E puntualmente torna una domanda che accompagna il mondo della scuola da molti anni: compiti sì o compiti no?
Le posizioni sono diverse. C’è chi ritiene importante mantenere allenate alcune abilità e chi desidera lasciare ai bambini un tempo completamente libero.
Maria Montessori ci ha lasciato un’immagine potente del bambino: quella di un costruttore instancabile, impegnato fin dalla nascita nell’opera più importante della sua vita, la costruzione di sé.
Ad accompagnarlo in questo cammino è il suo maestro interiore, una guida silenziosa che lo orienta verso le esperienze, gli incontri e le scoperte di cui ha bisogno per crescere.
Per questo il bambino guarda il mondo con occhi da esploratore. Osserva ciò che lo circonda, tocca, confronta, sperimenta. Si lascia attrarre dai dettagli, segue le proprie domande, cerca connessioni. E mentre scopre il mondo, costruisce sé stesso.
Un essere umano naturalmente portato a cercare, collegare, scoprire.
Per questo motivo la vera domanda forse non è se assegnare o meno dei compiti.
La domanda è un’altra:
Quale incontro con il mondo vogliamo rendere possibile?
L’estate possiede una qualità particolare.
Ha tempi più lenti, spazi più ampi.
Giornate che sembrano allungarsi.
È il tempo delle passeggiate, delle vacanze, delle visite ai nonni, dei giochi all’aperto, delle chiacchiere che nascono senza fretta.
È il tempo in cui la realtà torna a essere maestra.
Un bambino osserva una fila di formiche.
Si ferma davanti a un campo di girasoli.
Raccoglie un sasso levigato dal mare.
Ascolta il vento tra gli alberi.
Fa domande.
E spesso non cerca risposte immediate.
Si limita a osservare.
È da qui che nasce la conoscenza.
Prima delle spiegazioni. Prima delle definizioni.
Dallo stupore.
Nell’Educazione Cosmica Montessori la meraviglia non è un’aggiunta all’apprendimento.
È il terreno da cui l’apprendimento nasce.
Quando un bambino si meraviglia, rallenta. Quando rallenta, osserva. Quando osserva, scopre relazioni.
E poco alla volta comprende che nulla esiste da solo.
Una foglia racconta un albero; un albero racconta il terreno.Il terreno racconta la pioggia; la pioggia racconta le nuvole.

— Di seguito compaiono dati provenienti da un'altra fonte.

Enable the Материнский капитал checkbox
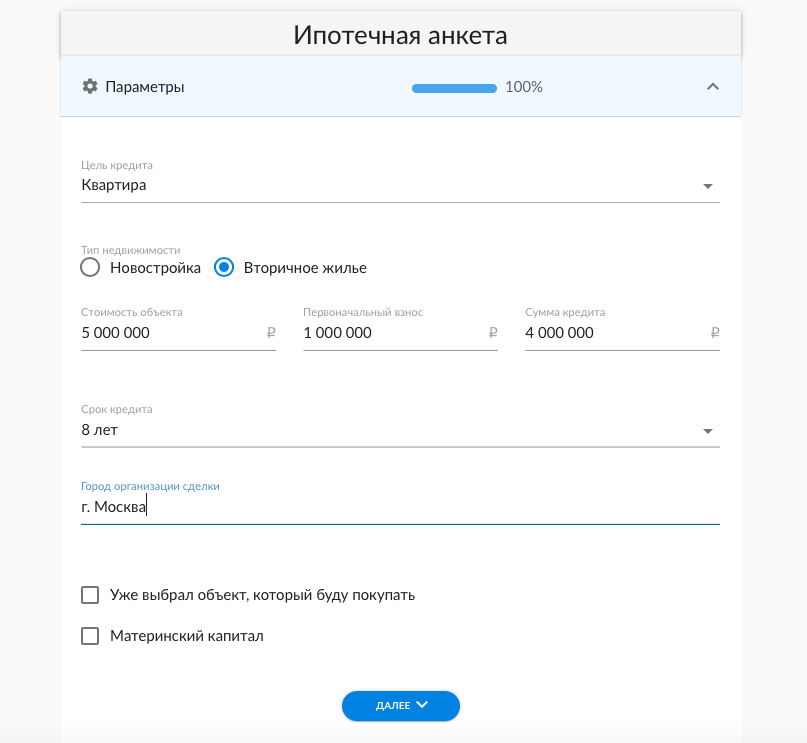This screenshot has width=807, height=743. click(91, 636)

Ogni cosa parla di qualcos’altro.Ogni elemento è collegato a una storia più grande.
Forse allora il compito dell’estate potrebbe essere semplicemente questo:
aiutare i bambini a restare in ascolto del mondo.
A seguire un filo.Non per riempire pagine. Ma per costruire significati.

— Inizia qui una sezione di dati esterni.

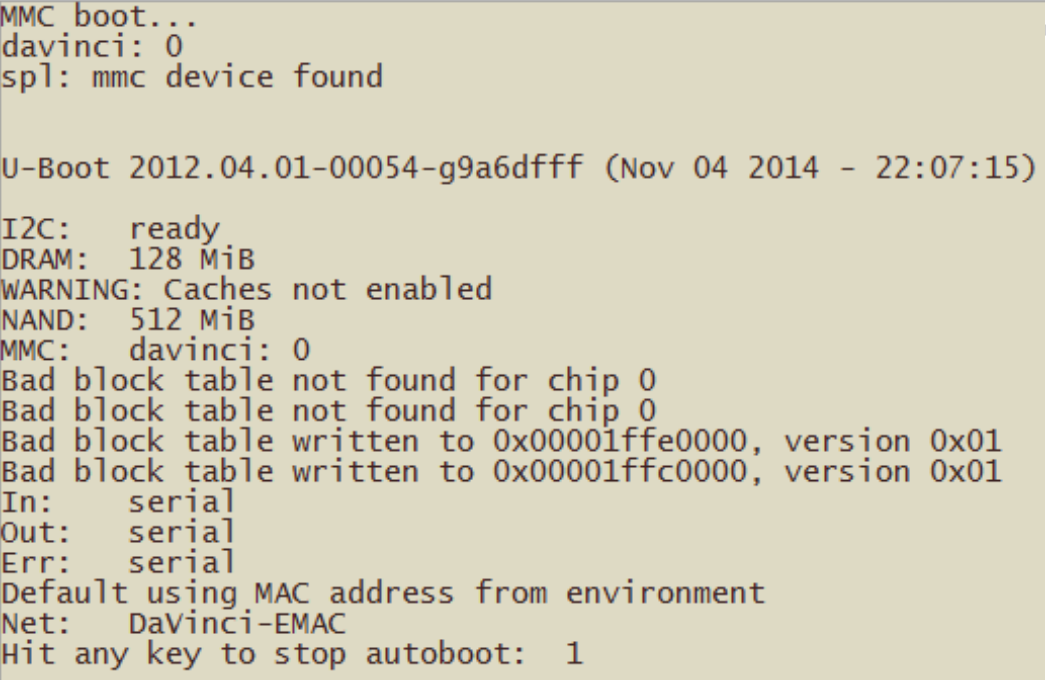Click the 'MMC: davinci: 0' line
The height and width of the screenshot is (680, 1046).
156,350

È bello pensare che ogni bambino possa attraversare l’estate portando con sé una parola.
Una parola semplice, affidata all’inizio dell’estate.
Una parola che non chiede di essere spiegata, ma di essere incontrata.

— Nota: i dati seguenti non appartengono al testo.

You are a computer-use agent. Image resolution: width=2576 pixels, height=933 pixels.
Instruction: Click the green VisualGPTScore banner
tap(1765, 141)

Durante i mesi estivi, quella parola diventa un filo sottile che accompagna lo sguardo.
Non si studia.Non si definisce.
Si cerca nel mondo.
Si lascia emergere nei dettagli quotidiani:
in un gesto osservato per caso
in un paesaggio attraversato
in una situazione vissuta
in un incontro inatteso
A volte la parola si riconosce in un’immagine.A volte in una sensazione.A volte in una storia ascoltata.
Una parola come cura.O equilibrio.O coraggio.O meraviglia.
Non come definizione da memorizzare,ma come esperienza da riconoscere.
Perché alcune parole si comprendono davvero soltanto quando smettono di stare sulla carta e iniziano ad abitare la realtà.
E forse è proprio questo il dono più prezioso che l’estate può offrire:
non consegnare ai bambini qualcosa da completare,ma qualcosa da custodire.
Un piccolo filo rosso capace di accompagnarli nei mesi estivi e di ritornare con loro a scuola a settembre, dove le parole si incontrano, si raccontano e diventano esperienza condivisa.
Perché l’apprendimento non si interrompe quando finiscono le lezioni.
Continua ogni volta che un bambino osserva il mondo con occhi pieni di meraviglia.
Da questa riflessione nasce La Parola Custodita: un percorso estivo che invita i bambini a partire da una semplice parola affidata su un piccolo sasso per esplorare il mondo, raccogliere tracce, osservazioni e connessioni.
Una parola che attraversa l’estate come un filo discreto, capace di orientare lo sguardo senza guidarlo rigidamente.
A settembre, quelle parole tornano a scuola.
Si incontrano.
Si raccontano.
Diventano il punto di partenza di un tempo nuovo.
L’estate si trasforma così in un tempo di ricerca, e il ritorno in classe in un’occasione autentica di accoglienza e condivisione.